> [ABOUT THIS TASK]: Produce an exact copy of the data below.

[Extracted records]
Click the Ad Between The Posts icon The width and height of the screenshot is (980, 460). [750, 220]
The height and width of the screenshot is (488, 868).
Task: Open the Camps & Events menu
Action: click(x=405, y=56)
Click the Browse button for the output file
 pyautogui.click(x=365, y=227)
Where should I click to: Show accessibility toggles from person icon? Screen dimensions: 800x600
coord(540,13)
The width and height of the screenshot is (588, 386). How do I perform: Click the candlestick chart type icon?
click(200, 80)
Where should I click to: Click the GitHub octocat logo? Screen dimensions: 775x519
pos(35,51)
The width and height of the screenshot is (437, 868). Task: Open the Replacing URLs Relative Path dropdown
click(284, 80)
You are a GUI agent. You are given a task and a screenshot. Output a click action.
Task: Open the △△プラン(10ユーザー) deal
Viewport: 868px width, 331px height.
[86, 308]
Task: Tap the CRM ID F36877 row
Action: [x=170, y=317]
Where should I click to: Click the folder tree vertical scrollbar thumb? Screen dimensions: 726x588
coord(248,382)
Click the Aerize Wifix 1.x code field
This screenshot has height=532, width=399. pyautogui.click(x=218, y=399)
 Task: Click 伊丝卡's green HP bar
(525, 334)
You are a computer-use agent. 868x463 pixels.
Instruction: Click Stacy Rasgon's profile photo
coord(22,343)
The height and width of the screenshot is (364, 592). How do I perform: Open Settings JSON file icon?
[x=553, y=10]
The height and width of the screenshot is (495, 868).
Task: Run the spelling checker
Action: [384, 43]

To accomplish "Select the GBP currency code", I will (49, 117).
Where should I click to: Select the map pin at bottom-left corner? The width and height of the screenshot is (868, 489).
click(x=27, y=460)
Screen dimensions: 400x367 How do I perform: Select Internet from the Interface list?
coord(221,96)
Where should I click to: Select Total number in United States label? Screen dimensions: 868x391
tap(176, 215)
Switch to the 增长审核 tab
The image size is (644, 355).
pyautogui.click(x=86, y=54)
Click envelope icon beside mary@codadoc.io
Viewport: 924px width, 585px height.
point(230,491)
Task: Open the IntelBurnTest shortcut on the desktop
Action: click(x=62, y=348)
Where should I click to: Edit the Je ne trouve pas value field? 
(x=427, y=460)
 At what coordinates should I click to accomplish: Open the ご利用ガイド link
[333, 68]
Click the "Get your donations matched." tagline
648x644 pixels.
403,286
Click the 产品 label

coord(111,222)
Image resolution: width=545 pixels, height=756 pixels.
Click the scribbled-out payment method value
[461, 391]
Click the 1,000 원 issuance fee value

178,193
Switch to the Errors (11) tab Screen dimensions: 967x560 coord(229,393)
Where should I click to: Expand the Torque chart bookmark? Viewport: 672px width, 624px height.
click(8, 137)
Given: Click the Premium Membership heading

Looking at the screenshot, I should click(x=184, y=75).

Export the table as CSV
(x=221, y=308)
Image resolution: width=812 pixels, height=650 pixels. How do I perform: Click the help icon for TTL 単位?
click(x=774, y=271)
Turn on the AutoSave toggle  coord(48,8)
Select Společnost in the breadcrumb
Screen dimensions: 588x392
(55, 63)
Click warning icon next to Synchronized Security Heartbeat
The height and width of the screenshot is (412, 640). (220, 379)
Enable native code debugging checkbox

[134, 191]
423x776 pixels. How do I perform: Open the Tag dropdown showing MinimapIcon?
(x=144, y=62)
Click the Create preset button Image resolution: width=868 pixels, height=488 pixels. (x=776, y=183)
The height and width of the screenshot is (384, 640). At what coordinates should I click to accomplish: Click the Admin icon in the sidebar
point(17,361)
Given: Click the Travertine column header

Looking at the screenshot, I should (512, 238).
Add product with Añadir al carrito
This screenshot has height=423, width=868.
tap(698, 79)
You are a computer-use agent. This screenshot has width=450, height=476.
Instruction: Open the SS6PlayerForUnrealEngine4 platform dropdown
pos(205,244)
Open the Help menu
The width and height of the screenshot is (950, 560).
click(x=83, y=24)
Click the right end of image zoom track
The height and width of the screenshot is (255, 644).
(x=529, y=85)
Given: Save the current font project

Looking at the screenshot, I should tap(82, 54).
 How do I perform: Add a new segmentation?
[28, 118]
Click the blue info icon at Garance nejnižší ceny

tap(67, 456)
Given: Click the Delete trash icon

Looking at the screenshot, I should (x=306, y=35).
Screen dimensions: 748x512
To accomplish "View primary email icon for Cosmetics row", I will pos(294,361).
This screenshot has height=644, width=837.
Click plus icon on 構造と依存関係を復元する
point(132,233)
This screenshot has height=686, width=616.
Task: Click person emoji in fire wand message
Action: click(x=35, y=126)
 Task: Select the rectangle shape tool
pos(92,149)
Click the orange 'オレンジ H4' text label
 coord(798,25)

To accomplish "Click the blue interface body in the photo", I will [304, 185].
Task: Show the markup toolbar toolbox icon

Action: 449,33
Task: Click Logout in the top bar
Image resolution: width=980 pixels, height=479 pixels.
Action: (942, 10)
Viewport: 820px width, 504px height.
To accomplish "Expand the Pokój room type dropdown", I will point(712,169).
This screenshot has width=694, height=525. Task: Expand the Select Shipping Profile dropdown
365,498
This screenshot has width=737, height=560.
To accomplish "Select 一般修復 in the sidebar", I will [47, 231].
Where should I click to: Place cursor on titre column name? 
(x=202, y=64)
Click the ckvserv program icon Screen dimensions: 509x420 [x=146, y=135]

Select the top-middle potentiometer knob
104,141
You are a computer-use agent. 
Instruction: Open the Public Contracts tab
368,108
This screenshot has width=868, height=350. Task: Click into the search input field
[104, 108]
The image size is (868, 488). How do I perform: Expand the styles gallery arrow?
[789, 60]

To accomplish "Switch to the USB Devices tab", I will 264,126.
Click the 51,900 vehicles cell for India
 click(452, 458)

> [RESPONSE FOR THIS EXERCISE]:
Click the Ad Between The Posts icon The width and height of the screenshot is (980, 460). [750, 220]
The height and width of the screenshot is (488, 868).
Task: Open the Camps & Events menu
Action: click(x=405, y=56)
Click the Browse button for the output file
 pyautogui.click(x=365, y=227)
Where should I click to: Show accessibility toggles from person icon? Screen dimensions: 800x600
coord(540,13)
The width and height of the screenshot is (588, 386). How do I perform: Click the candlestick chart type icon?
click(200, 80)
Where should I click to: Click the GitHub octocat logo? Screen dimensions: 775x519
pos(35,51)
The width and height of the screenshot is (437, 868). Task: Open the Replacing URLs Relative Path dropdown
click(284, 80)
You are a GUI agent. You are given a task and a screenshot. Output a click action.
Task: Open the △△プラン(10ユーザー) deal
Viewport: 868px width, 331px height.
[86, 308]
Task: Tap the CRM ID F36877 row
Action: [x=170, y=317]
Where should I click to: Click the folder tree vertical scrollbar thumb? Screen dimensions: 726x588
coord(248,382)
Click the Aerize Wifix 1.x code field
This screenshot has height=532, width=399. pyautogui.click(x=218, y=399)
 Task: Click 伊丝卡's green HP bar
(525, 334)
You are a computer-use agent. 868x463 pixels.
Instruction: Click Stacy Rasgon's profile photo
coord(22,343)
The height and width of the screenshot is (364, 592). How do I perform: Open Settings JSON file icon?
[x=553, y=10]
The height and width of the screenshot is (495, 868).
Task: Run the spelling checker
Action: [384, 43]

To accomplish "Select the GBP currency code", I will (49, 117).
Where should I click to: Select the map pin at bottom-left corner? The width and height of the screenshot is (868, 489).
click(x=27, y=460)
Screen dimensions: 400x367 How do I perform: Select Internet from the Interface list?
coord(221,96)
Where should I click to: Select Total number in United States label? Screen dimensions: 868x391
tap(176, 215)
Switch to the 增长审核 tab
The image size is (644, 355).
pyautogui.click(x=86, y=54)
Click envelope icon beside mary@codadoc.io
Viewport: 924px width, 585px height.
point(230,491)
Task: Open the IntelBurnTest shortcut on the desktop
Action: click(x=62, y=348)
Where should I click to: Edit the Je ne trouve pas value field? 
(x=427, y=460)
 At what coordinates should I click to accomplish: Open the ご利用ガイド link
[333, 68]
Click the "Get your donations matched." tagline
648x644 pixels.
403,286
Click the 产品 label

coord(111,222)
Image resolution: width=545 pixels, height=756 pixels.
Click the scribbled-out payment method value
[461, 391]
Click the 1,000 원 issuance fee value

178,193
Switch to the Errors (11) tab Screen dimensions: 967x560 coord(229,393)
Where should I click to: Expand the Torque chart bookmark? Viewport: 672px width, 624px height.
click(8, 137)
Given: Click the Premium Membership heading

Looking at the screenshot, I should click(x=184, y=75).

Export the table as CSV
(x=221, y=308)
Image resolution: width=812 pixels, height=650 pixels. How do I perform: Click the help icon for TTL 単位?
click(x=774, y=271)
Turn on the AutoSave toggle  coord(48,8)
Select Společnost in the breadcrumb
Screen dimensions: 588x392
(55, 63)
Click warning icon next to Synchronized Security Heartbeat
The height and width of the screenshot is (412, 640). (220, 379)
Enable native code debugging checkbox

[134, 191]
423x776 pixels. How do I perform: Open the Tag dropdown showing MinimapIcon?
(x=144, y=62)
Click the Create preset button Image resolution: width=868 pixels, height=488 pixels. (x=776, y=183)
The height and width of the screenshot is (384, 640). At what coordinates should I click to accomplish: Click the Admin icon in the sidebar
point(17,361)
Given: Click the Travertine column header

Looking at the screenshot, I should (512, 238).
Add product with Añadir al carrito
This screenshot has height=423, width=868.
tap(698, 79)
You are a computer-use agent. This screenshot has width=450, height=476.
Instruction: Open the SS6PlayerForUnrealEngine4 platform dropdown
pos(205,244)
Open the Help menu
The width and height of the screenshot is (950, 560).
click(x=83, y=24)
Click the right end of image zoom track
The height and width of the screenshot is (255, 644).
(x=529, y=85)
Given: Save the current font project

Looking at the screenshot, I should tap(82, 54).
 How do I perform: Add a new segmentation?
[28, 118]
Click the blue info icon at Garance nejnižší ceny

tap(67, 456)
Given: Click the Delete trash icon

Looking at the screenshot, I should (x=306, y=35).
Screen dimensions: 748x512
To accomplish "View primary email icon for Cosmetics row", I will pos(294,361).
This screenshot has height=644, width=837.
Click plus icon on 構造と依存関係を復元する
point(132,233)
This screenshot has height=686, width=616.
Task: Click person emoji in fire wand message
Action: click(x=35, y=126)
 Task: Select the rectangle shape tool
pos(92,149)
Click the orange 'オレンジ H4' text label
 coord(798,25)

To accomplish "Click the blue interface body in the photo", I will [304, 185].
Task: Show the markup toolbar toolbox icon

Action: 449,33
Task: Click Logout in the top bar
Image resolution: width=980 pixels, height=479 pixels.
Action: (942, 10)
Viewport: 820px width, 504px height.
To accomplish "Expand the Pokój room type dropdown", I will point(712,169).
This screenshot has width=694, height=525. Task: Expand the Select Shipping Profile dropdown
365,498
This screenshot has width=737, height=560.
To accomplish "Select 一般修復 in the sidebar", I will [47, 231].
Where should I click to: Place cursor on titre column name? 
(x=202, y=64)
Click the ckvserv program icon Screen dimensions: 509x420 [x=146, y=135]

Select the top-middle potentiometer knob
104,141
You are a computer-use agent. 
Instruction: Open the Public Contracts tab
368,108
This screenshot has width=868, height=350. Task: Click into the search input field
[104, 108]
The image size is (868, 488). How do I perform: Expand the styles gallery arrow?
[789, 60]

To accomplish "Switch to the USB Devices tab", I will 264,126.
Click the 51,900 vehicles cell for India
 click(452, 458)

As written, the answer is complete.